▸ QUÉ DEBES HACER: Por favor, vuelve a escribir todo lo que va desde la línea que contiene "You are a GUI" hasta la que contiene "click(200, 26)", ambas incluidas, cambiando "menu bar" por "toolbar" y dejando lo demás igual.

▸ ÍTEMS MOSTRADOS:
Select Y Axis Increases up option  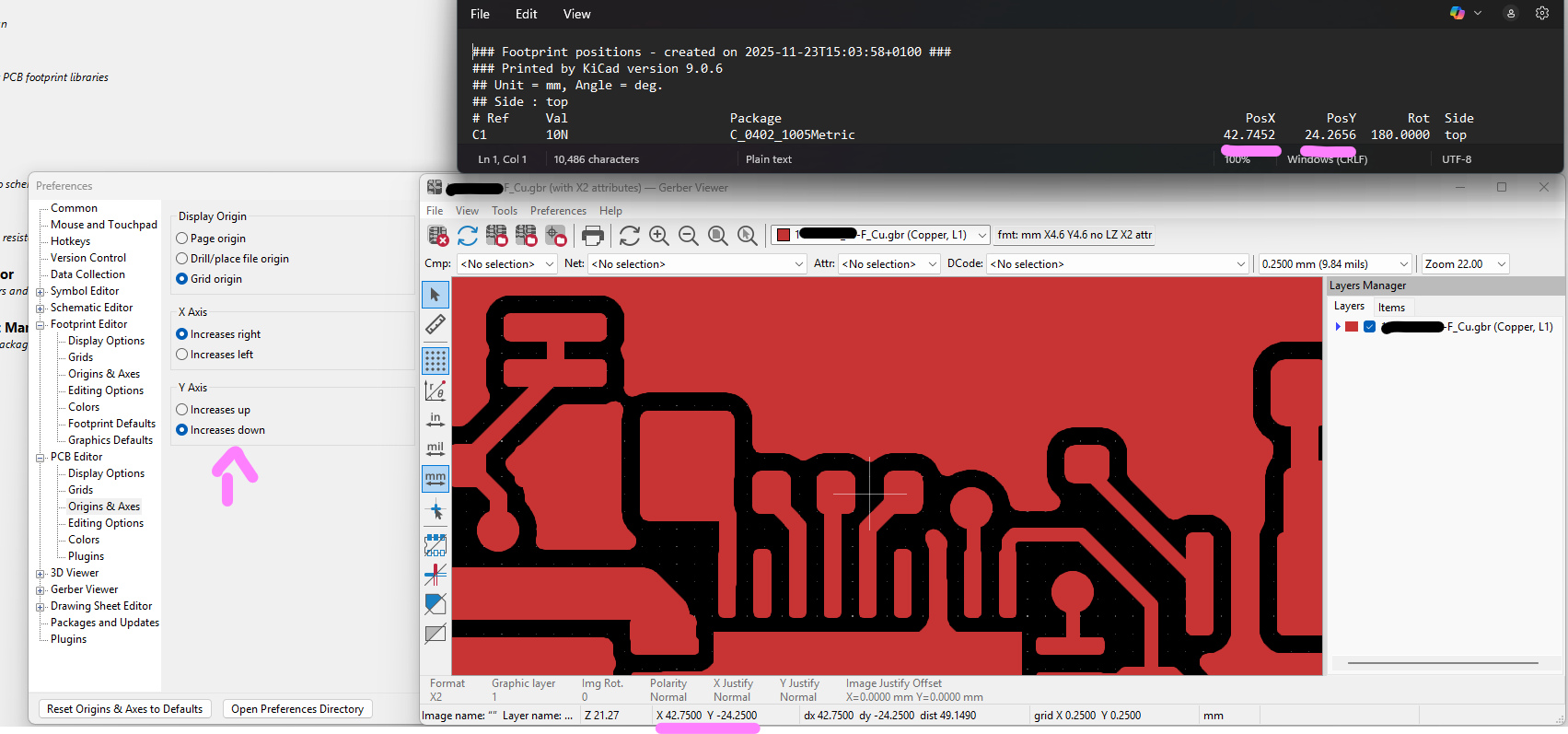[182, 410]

* * *

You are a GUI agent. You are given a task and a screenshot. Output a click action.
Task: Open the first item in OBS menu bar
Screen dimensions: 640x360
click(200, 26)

...

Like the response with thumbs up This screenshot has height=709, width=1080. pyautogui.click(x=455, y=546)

▸ RESULTADO A CONTINUACIÓN:
You are a GUI agent. You are given a task and a screenshot. Output a click action.
Task: Open the first item in OBS toolbar
Screen dimensions: 640x360
click(200, 26)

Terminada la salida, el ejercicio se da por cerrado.